I read somewhere on this forum that the Greeks and Egyptians had knowledge of the steam engine.


----------



## Steerpike (Oct 11, 2012)

Pertinent?

“Even in literature and art, no man who bothers about originality will ever be original: whereas if you simply try to tell the truth (without caring twopence how often it has been told before) you will, nine times out of ten, become original without ever having noticed it.” ~ C.S. Lewis (1898 — 1963)


----------



## Grimbold (Oct 11, 2012)

I play alot, well, used to, play alot of Warhammer, so my dwarves/elves/goblins ect are more Warhammerish than anything else, minus the gunpowder and scottish accents... 

Also, did the scotts had alot of dockyards as far as i remember? Like glasgow was famous for it i think (going only on Billy Connolly standup here though)


----------



## psychotick (Oct 12, 2012)

Hi,

I'm not sure that there's any mythological creature that hasn't been used of somewhere in a fantasy novel of some sort, so the chances of using one, be it elves or vampires, and not being compared to another work of fantasy, are small.

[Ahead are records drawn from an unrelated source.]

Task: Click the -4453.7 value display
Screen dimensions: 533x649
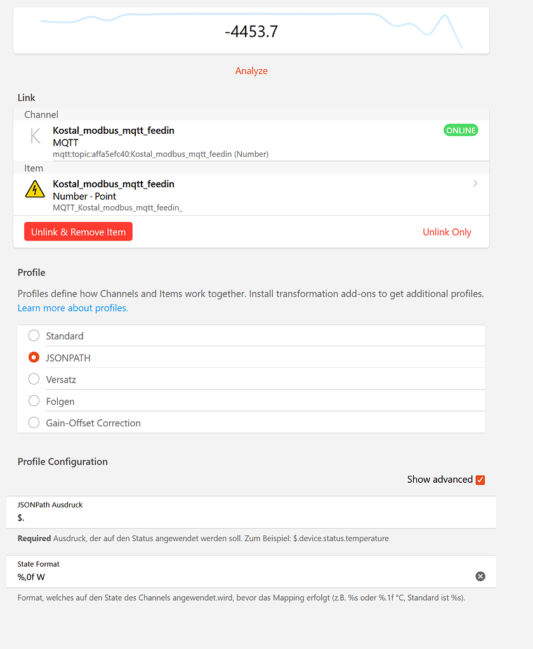Action: [x=251, y=30]
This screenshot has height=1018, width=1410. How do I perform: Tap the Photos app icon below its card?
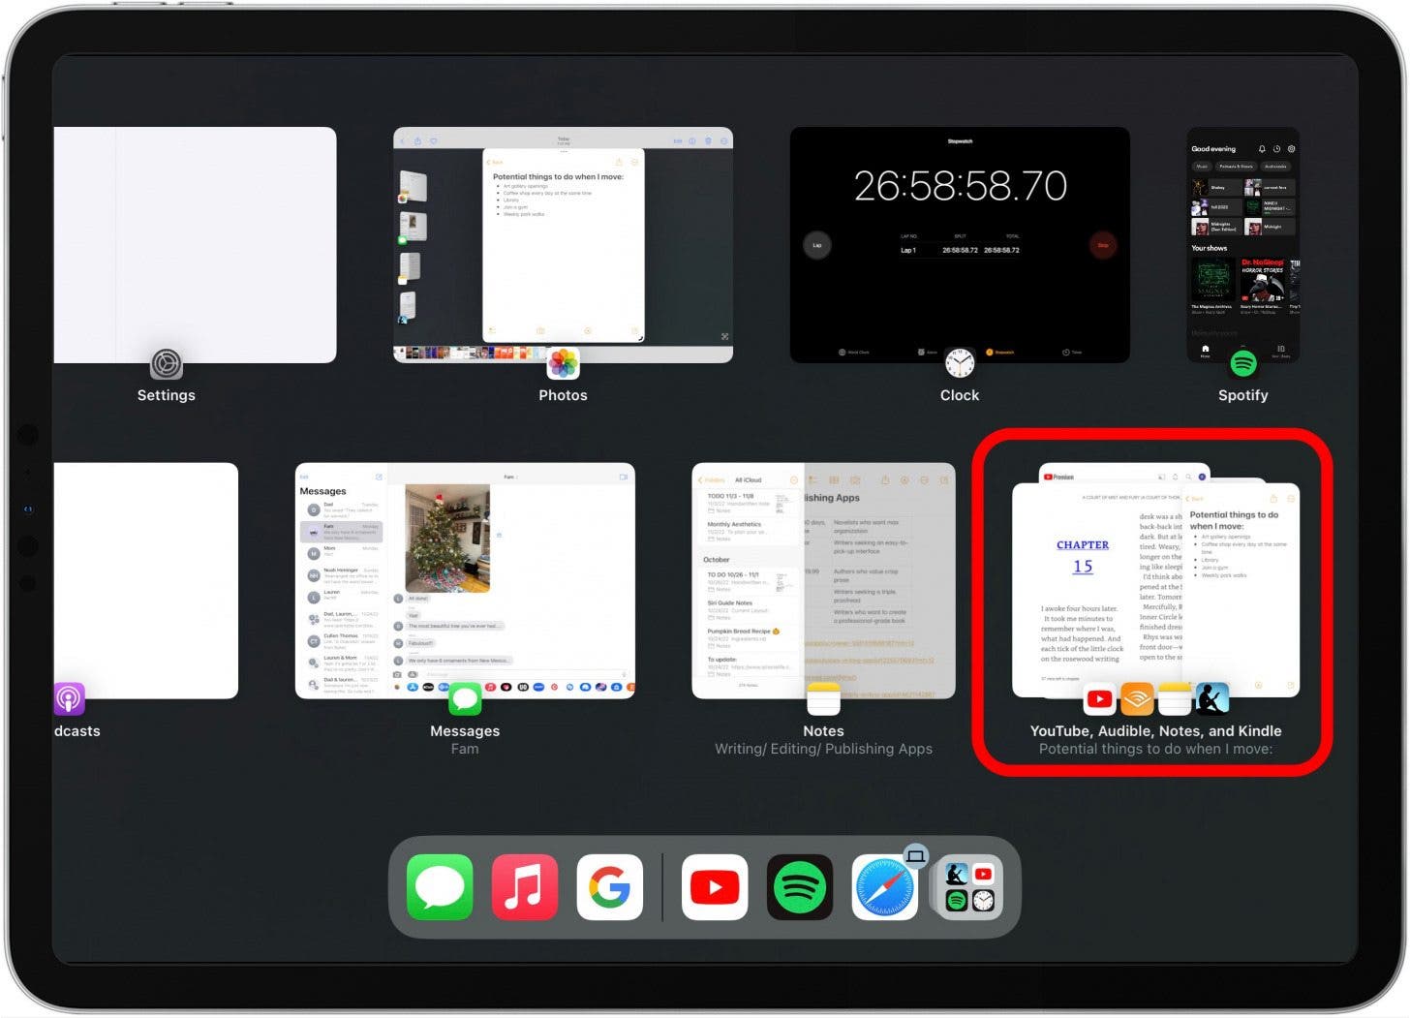point(563,364)
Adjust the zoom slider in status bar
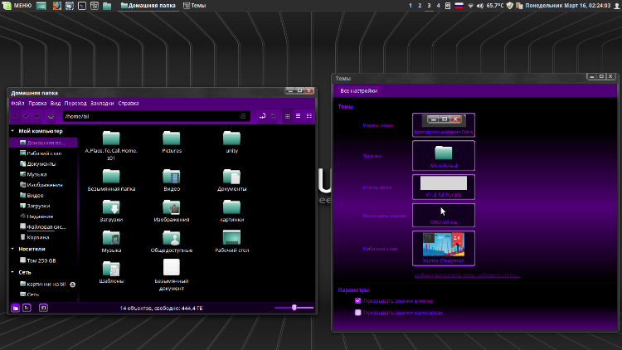 294,308
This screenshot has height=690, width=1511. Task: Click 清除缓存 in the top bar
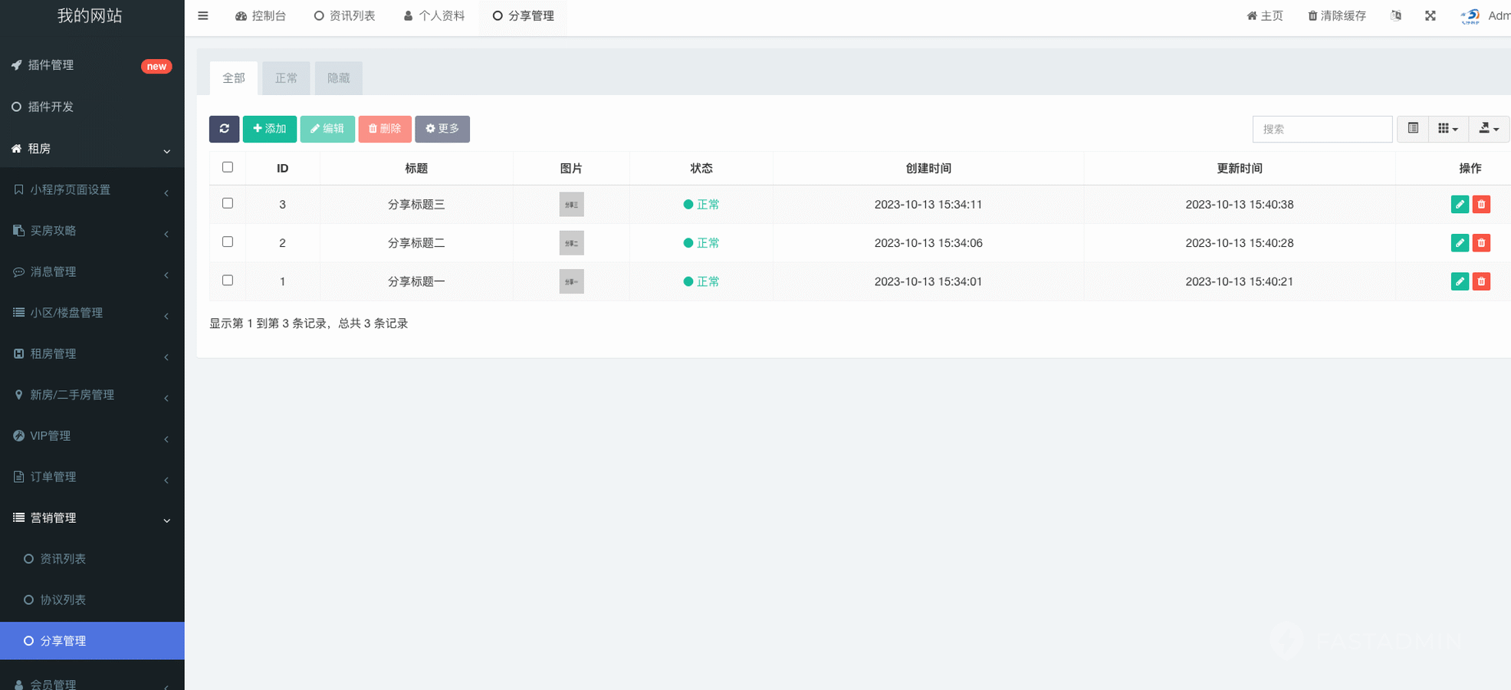click(x=1336, y=16)
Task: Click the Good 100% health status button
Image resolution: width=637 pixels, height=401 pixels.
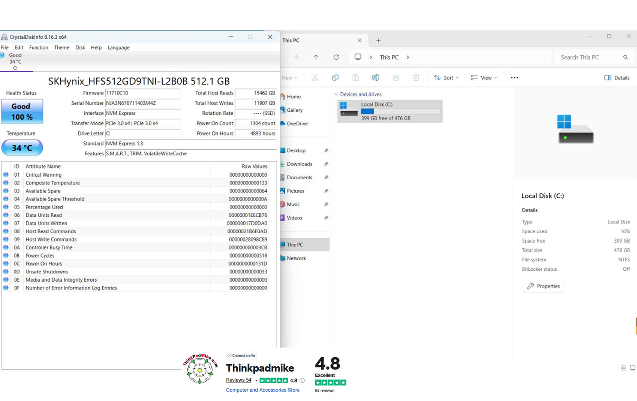Action: pyautogui.click(x=22, y=112)
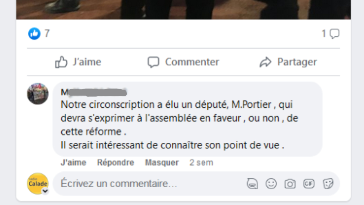Click the Partager share button
Viewport: 364px width, 205px height.
(288, 62)
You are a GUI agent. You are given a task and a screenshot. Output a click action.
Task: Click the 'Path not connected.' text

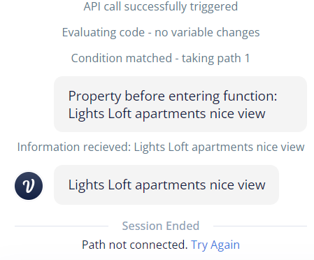pos(135,245)
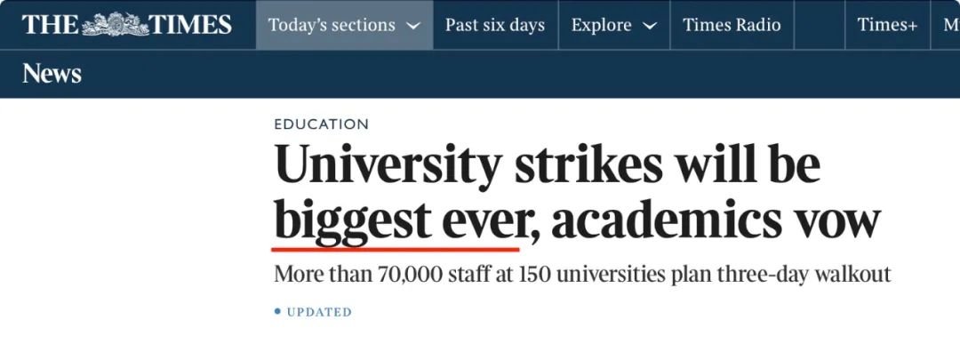Image resolution: width=960 pixels, height=344 pixels.
Task: Open the Explore menu
Action: (614, 25)
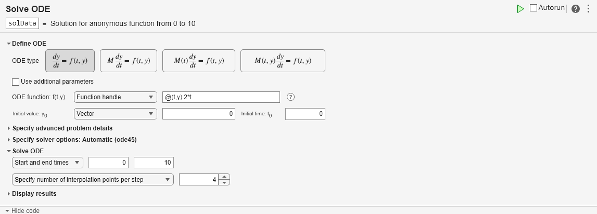Image resolution: width=597 pixels, height=214 pixels.
Task: Open the three-dot more options menu
Action: point(588,9)
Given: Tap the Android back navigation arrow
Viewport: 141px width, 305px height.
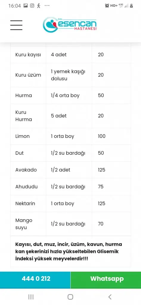Looking at the screenshot, I should (110, 297).
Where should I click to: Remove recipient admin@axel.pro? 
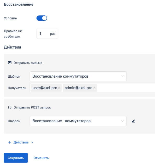95,88
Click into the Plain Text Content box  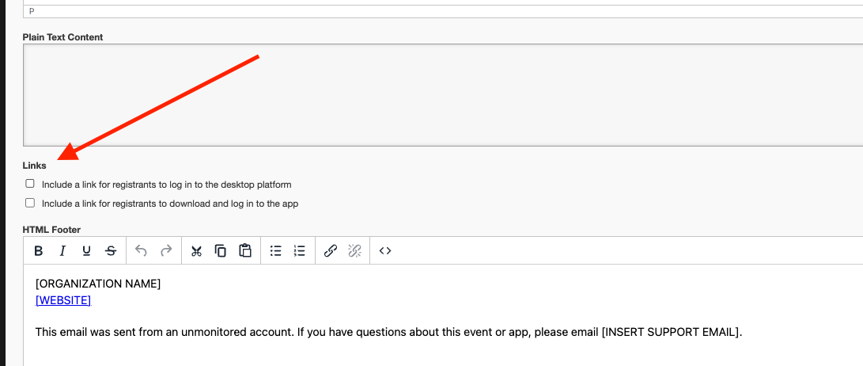(441, 95)
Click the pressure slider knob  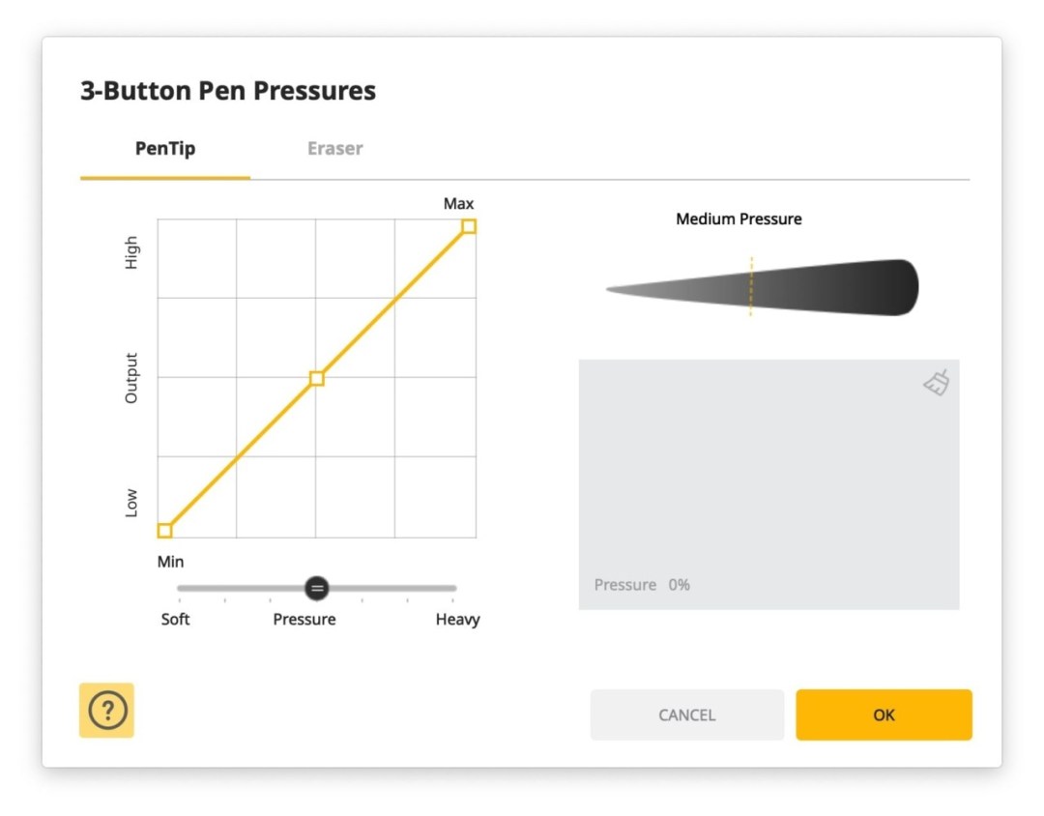tap(317, 588)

As for elves I'd say that the background mythology on them before Tolkein, and the number of different interpretations of them in various works and games, are so broad that it's hard to write them in a way that would ruffle too many feathers. I suppose if you made your elves somewhat brutish, poor archers much preferring a spiked club, and with a deep seated love of concrete cities, some might have their noses put slightly out of joint.

Vampires on the other hand, they've been through the wringer, and when Bram Stoker did her bit for the genre there was never a thought of them being teenage heartthrobs. That concept goes straight against the heart of what a vampire is supposed to be, which is essentially a monster. Sure maybe in the movies they had some sort of seductive allure against the ladies, but that was pretty much so they could get them close and rip their throats out. It wasn't so they could have a deep and meaningful romance with a teenage girl.

Excuse me - got to go now - feeling somewhat nauseas!!!

Cheers, Greg.


----------



## Chilari (Oct 12, 2012)

Mindfire said:
			
		

> I read somewhere on this forum that the Greeks and Egyptians had knowledge of the steam engine.



Off the top of my head, 1st century AD Alexandria, a steam engine was produced as a curio, a toy, but since the industrial means to make large engines in great numbers didn't exist it never got further than that. Alexandria being what it is, probably someone of both Greek and Egyptian ancestry living under Roman rule.


----------



## Sheriff Woody (Oct 12, 2012)

I have not extensively researched the validity of this notion, so take this with a grain of salt...but on studying the Disney film Snow White and the Seven Dwarfs, I discovered that many people would continually misspell 'dwarfs' in the title because Tolkein's spelling of 'dwarves' had become so popular. Now, perhaps the same can be said for 'elfs' and 'elves', as I don't believe I've ever seen anyone use the former spelling...but I don't honestly know. Just something to think about.


----------



## Mindfire (Oct 12, 2012)

Sheriff Woody said:


> I have not extensively researched the validity of this notion, so take this with a grain of salt...but on studying the Disney film Snow White and the Seven Dwarfs, I discovered that many people would continually misspell 'dwarfs' in the title because Tolkein's spelling of 'dwarves' had become so popular. Now, perhaps the same can be said for 'elfs' and 'elves', as I don't believe I've ever seen anyone use the former spelling...but I don't honestly know. Just something to think about.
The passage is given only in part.